BookmarkSubscribeRSS Feed
pavank
Obsidian | Level 7
data s;
input id price;
datalines;
100 25
100 60
100 65
100 80
100 91
101 55
101 25
101 85
101 100
;
run;

/* proc sql method : Second max price for each id */
proc sql;
    select *
    from s as a
    where  2=(select distinct price
        from s as b
        where a.price <= b.price
        ) ;
quit;

/* Datastep method :Second max price for each id */

data rank;
set s;
run;

proc sort data=s;
by descending id;
run;

data ranking;
set s;
by  descending id ;
if first.id then ranks=1;
else ranks+1;
proc print noobs;
run;


data maxvalue ;
set ranking  ;
if _n_=2;
proc print ;
run;

Q1.)Here I didn't get correct output for nth max value as of now i want to find second max price for each id how to fix this problem

14 REPLIES 14
Kurt_Bremser
Super User

You want the second highest price per id, so you need to sort by id and descending price.

Then do

data want;
set have;
by id;
if first.id
then count = 1;
else count + 1;
if count = 2;
drop count;
run;
Patrick
Opal | Level 21

You could use Proc Rank

data have;
  input id price;
datalines;
100 25
100 25
100 60
100 60
100 65
100 80
100 91
101 55
101 25
101 85
101 100
;

proc sort data=have out=have_sorted;
  by id;
run;

proc rank data=have_sorted ties=dense out=want(where=(rank=2));
  by id;
  var price;
  ranks rank;
run;

proc print data=want;
run;

Patrick_0-1701242475657.png

 

pavank
Obsidian | Level 7
But interviewer ask proc sql and datastep only not procedures now a days interviews ask most of secnario questions
PaigeMiller
Diamond | Level 26

@pavank wrote:
But interviewer ask proc sql and datastep only not procedures now a days interviews ask most of secnario questions

The correct answer to the interviewer is that you should not try to do this in PROC SQL when much simpler methods are available in SAS.

--
Paige Miller
s_lassen
Meteorite | Level 14

I do not quite understand what you are trying to do with the SQL code.

 

A data step solution can be done like this:

proc sort data=s;
  by id descending price;
run;

data ranks;
  do rank=1 by 1 until(last.id);
    set s;
    by id;
    output;
    end;
run;

An then it just to use "where rank=2" if that is the rank you want.

s_lassen
Meteorite | Level 14

SAS SQL is not really suited for this kind of question (other dialects have RANK summary functions, which can be used), so to get the second highest PRICE for each ID you will have to do something like

proc sql;
  select id,max(price) from(
    select * from s except
    select id,max(price) from s
    group by id)
  group by id;

in other words, subtract the rows with the highest values from the table in order to find the second highest.
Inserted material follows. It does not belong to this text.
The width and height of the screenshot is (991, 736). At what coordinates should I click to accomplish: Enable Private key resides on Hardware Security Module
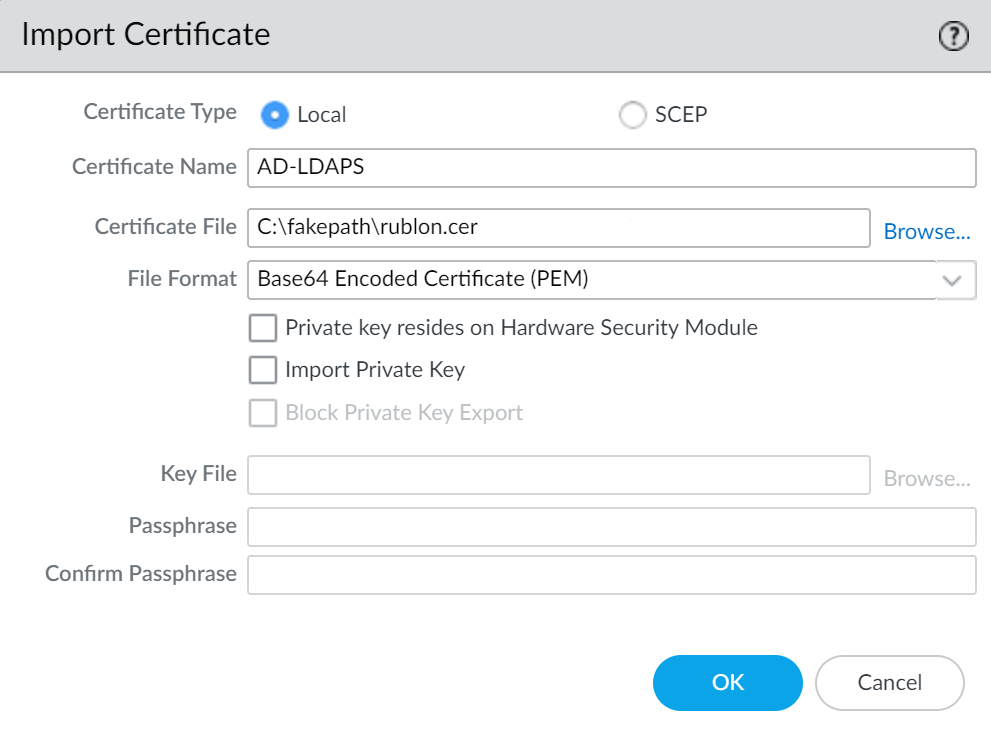pos(263,328)
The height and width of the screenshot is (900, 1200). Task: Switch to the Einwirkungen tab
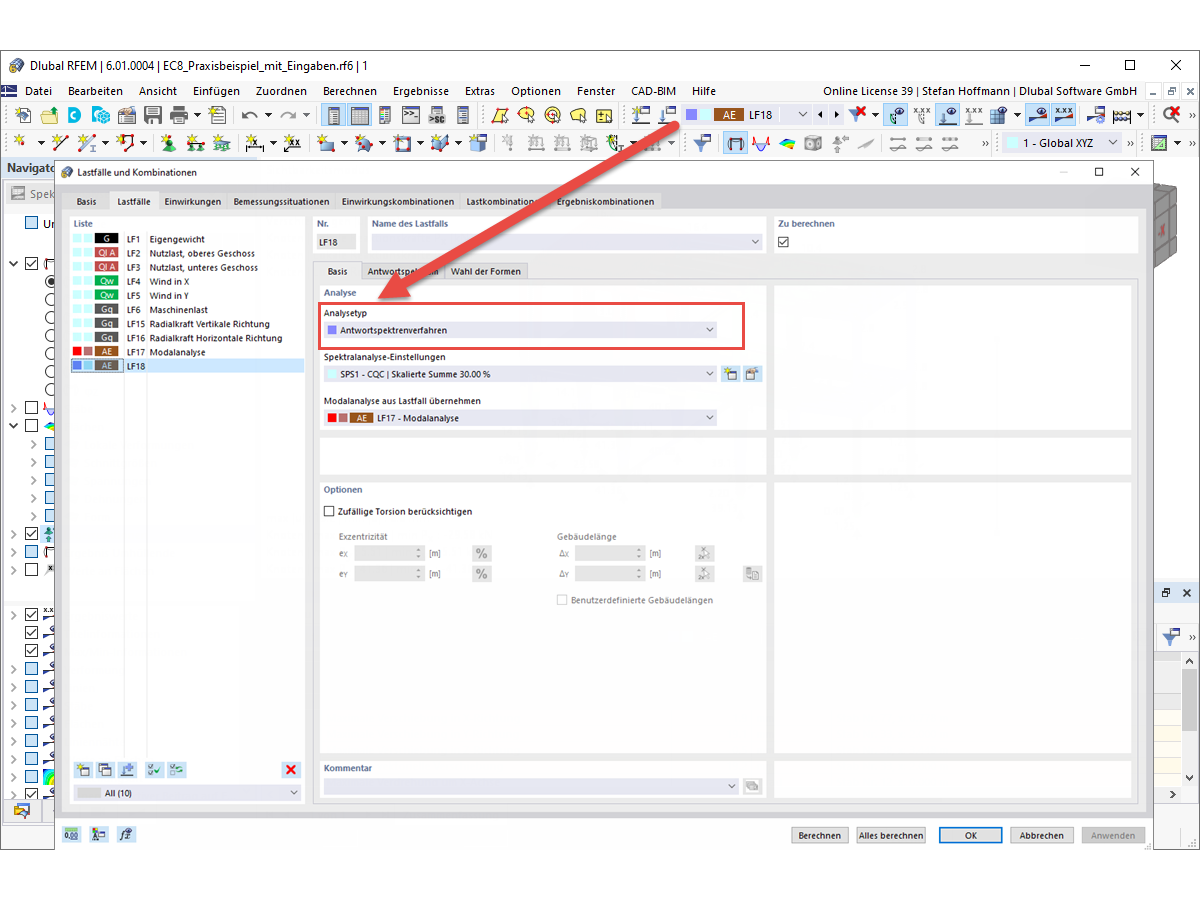192,201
If you want to use SQL to find the third or fourth highest value, things begin to get complicated, with a larger number of nested queries.

 

Not that this solution will handle ties differently than the data step I wrote, as that will give different ranks to tied values - a data step that gives the same rank to ties can be written like this:

proc sort data=s;
  by id descending price;
run;

data ranks;
rank=0; do _N_=1 by 1 until(last.id); set s; by id; if _N_=1 or price ne lag(price) then rank+1; output; end; run;

But probably the most natural solution in SAS is to use PROC RANK, as suggested by @Patrick 

Ksharp
Super User

Here is for PROC SQL solution.But I would not advocate it.

data s;
input id price;
datalines;
100 25
100 60
100 65
100 80
100 91
101 55
101 25
101 85
101 100
;
run;

%let n=2;
proc sql;
create table want as
select a.*
 from s as a,s as b
  where a.id=b.id and a.price<=b.price
   group by a.id,a.price
     having count(*)<=&n.;
quit;

 

 

pavank
Obsidian | Level 7

Hi Sharp

Thanks for your solution

But interviewers ask reason why we can not achieved in proc sql can you explain how to explain proper reason 

Kurt_Bremser
Super User

SQL does not have tools for sequences (with the exception of the undocumented MONOTONIC function, which does not work as expected under certain circumstances).

Ksharp
Super User

As @Kurt_Bremser said PROC SQL is standard SQL (unlike ORACLE , DB2 ) can not handle the sequence records , the order of record does not honored by PROC SQL. That is why I do not recommend SQL for top nth MAX or MIN question . Date Step is right tool .

As you can see ,although I got solution by PROC SQL, that is still NOT a efficient way , if you have a big table , my PROC SQL would run forever .

PaigeMiller
Diamond | Level 26

I would say that PROC RANK ought to be preferred over a DATA step here. DATA steps require the user to create and then program the logic, not really that easy for most of us (even me). Whereas PROC RANK simply requires the normal information that most PROCs require: what data set, what variable(s), what output; the user does not have to create and then program the logic. Also, PROC RANK can handle ties; whereas handling ties in a DATA step requires the user to program additional logic.

--
Paige Miller
ballardw
Super User

Assuming the data set is amenable to transposing then Proc Transpose and Data step with the LARGEST function or  CALL SORTN on an array of the transposed values would work depending on exactly how the output is desired.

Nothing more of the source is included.